Friday, 4 December 2020

Thirteen Forty-Nine

 My fourth novel, set during the 14th century pandemic, will be published on 1st January 2021 by Wings ePress, under the title Thirteen Forty-Nine. I’m planning a series of blogs before that time, containing some reflections on the parallels between our own pandemic experience and that of our ancestors.

I’ve dedicated the novel to the key workers of the 2020 pandemic – frontline NHS personnel, including those working in the community, care home workers, and all the supermarket staff, delivery drivers, postmen, and others who have continued to work hard throughout the year, often in difficult or even dangerous conditions, for all of us. They deserve all the thanks we can give them, and this is my small contribution to those.

The story is set during the 14th century pandemic, later known as the Black Death, which raged across the Middle East and Europe from 1347 to 1350, killing about 40% of the population. Although our Covid-19 pandemic has not been as bad as that in terms of death rate – indeed, even the Spanish flu epidemic of 1918/1919 killed far more people – there have been a surprising number of parallels between the 14th century pandemic and our own. Pandemics in history have tended to run unchecked, mainly because medicine had no answer to them, but they often exhausted themselves and eventually fizzled out, leaving society reeling.  In our case we have the blessing of vaccines on the horizon, but we need to remember that there are no guarantees that their immunity will last, or that the virus won’t mutate to outflank them. The episode has been a salutary reminder – and perhaps we needed one – that humanity is not in control of history, something of which the 14th century inhabitants of the Earth were only too well aware!

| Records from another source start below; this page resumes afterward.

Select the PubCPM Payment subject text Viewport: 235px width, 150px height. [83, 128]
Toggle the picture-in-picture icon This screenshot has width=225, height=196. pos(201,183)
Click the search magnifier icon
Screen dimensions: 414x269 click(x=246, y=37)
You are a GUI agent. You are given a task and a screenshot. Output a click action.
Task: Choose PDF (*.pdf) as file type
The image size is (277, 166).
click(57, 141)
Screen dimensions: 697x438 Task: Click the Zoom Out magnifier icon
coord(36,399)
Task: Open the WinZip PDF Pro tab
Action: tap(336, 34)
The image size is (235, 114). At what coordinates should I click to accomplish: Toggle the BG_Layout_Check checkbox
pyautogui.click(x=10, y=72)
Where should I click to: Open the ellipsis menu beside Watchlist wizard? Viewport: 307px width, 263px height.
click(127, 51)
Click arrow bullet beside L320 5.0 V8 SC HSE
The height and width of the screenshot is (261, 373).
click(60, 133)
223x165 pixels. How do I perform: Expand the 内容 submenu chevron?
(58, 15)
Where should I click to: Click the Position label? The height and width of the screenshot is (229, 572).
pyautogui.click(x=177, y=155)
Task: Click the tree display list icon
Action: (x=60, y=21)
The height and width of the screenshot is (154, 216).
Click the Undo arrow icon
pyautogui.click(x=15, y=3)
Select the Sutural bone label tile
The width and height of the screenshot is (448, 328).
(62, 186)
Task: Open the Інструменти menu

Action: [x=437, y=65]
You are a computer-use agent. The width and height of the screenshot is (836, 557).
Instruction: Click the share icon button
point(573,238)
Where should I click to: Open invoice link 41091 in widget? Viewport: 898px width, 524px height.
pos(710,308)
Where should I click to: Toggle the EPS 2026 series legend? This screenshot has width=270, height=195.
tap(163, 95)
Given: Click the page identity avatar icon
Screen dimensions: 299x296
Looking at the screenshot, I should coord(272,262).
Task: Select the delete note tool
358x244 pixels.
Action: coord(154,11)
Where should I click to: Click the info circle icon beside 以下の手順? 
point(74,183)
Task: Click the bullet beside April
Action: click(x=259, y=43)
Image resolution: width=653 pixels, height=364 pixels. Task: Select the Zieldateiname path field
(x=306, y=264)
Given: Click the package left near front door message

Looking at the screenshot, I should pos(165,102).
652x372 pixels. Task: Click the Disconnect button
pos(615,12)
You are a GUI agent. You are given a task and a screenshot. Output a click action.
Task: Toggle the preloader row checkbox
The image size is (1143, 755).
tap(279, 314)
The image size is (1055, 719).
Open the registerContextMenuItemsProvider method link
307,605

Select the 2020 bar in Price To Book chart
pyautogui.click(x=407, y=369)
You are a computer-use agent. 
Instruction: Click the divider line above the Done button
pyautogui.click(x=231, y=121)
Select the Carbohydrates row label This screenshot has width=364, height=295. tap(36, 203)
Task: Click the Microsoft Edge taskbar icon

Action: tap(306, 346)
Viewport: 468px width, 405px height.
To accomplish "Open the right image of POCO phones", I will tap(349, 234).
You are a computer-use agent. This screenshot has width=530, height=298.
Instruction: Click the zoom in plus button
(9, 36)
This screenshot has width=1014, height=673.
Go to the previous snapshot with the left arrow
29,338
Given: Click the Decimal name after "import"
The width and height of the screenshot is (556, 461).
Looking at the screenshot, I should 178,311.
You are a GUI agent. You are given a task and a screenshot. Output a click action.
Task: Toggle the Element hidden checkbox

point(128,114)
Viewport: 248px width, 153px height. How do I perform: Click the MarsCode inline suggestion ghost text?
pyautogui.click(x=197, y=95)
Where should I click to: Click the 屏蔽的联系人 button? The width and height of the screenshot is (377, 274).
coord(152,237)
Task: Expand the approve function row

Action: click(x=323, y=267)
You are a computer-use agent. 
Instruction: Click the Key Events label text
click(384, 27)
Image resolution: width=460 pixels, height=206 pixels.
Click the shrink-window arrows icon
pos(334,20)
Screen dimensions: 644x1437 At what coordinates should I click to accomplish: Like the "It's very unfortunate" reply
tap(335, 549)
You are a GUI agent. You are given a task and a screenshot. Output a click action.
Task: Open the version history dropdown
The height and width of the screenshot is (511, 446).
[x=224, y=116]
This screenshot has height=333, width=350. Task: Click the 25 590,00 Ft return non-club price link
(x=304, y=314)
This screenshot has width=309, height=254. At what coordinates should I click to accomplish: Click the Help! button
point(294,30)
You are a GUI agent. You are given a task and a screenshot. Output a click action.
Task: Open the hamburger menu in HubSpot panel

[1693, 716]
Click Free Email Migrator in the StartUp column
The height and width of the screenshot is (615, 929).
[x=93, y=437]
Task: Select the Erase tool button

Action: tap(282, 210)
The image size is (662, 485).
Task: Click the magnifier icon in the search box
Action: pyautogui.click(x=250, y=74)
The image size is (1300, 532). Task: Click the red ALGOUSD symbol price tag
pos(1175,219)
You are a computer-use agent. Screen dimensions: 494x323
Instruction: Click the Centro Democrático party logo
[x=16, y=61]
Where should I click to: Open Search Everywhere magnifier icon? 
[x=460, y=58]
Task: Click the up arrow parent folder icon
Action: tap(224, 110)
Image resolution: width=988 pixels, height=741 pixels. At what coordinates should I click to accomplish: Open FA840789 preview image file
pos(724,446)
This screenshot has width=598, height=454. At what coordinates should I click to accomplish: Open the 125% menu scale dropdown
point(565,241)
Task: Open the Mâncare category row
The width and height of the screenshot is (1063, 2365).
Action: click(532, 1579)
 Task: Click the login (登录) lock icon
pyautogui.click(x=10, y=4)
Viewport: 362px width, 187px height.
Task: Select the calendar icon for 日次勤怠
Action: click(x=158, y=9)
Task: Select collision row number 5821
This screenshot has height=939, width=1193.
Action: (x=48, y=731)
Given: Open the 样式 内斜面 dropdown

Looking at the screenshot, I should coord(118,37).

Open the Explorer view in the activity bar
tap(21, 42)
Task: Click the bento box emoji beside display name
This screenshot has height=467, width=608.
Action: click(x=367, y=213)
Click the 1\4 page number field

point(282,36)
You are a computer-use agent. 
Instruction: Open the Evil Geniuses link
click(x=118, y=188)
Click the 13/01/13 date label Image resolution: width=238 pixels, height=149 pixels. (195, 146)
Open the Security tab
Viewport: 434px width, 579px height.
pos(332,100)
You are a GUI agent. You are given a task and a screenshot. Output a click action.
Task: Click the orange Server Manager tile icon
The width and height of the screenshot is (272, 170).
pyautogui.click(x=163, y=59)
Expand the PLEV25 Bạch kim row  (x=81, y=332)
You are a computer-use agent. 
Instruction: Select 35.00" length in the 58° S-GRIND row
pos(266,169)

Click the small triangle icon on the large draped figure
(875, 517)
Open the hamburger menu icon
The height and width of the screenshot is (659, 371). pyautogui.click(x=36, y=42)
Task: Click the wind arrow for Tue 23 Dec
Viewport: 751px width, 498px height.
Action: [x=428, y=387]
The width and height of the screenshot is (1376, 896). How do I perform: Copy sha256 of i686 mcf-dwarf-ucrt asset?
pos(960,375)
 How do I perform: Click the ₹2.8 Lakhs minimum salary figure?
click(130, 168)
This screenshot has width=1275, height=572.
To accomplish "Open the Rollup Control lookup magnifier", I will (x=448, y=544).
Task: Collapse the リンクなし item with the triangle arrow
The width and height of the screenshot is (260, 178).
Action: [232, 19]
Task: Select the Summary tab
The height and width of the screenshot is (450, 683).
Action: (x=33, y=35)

The Black Death continued to plague Europe for three centuries, with the outbreaks gradually becoming smaller and more localised, only coming to an end in 1665. The consequent fall in population was not made up until the 18th century, but the economy bounced back fairly quickly and headed in new directions, while the social changes that happened as a result laid the foundations for the modern world. I suspect that when the history of 2020 is written in years to come, it too will be seen as a watershed for new social and economic, and possibly religious and political, developments as yet unforeseen.

In the next blog I will look at the way the Black Death came to the United Kingdom, and how the authorities and ordinary people reacted to it.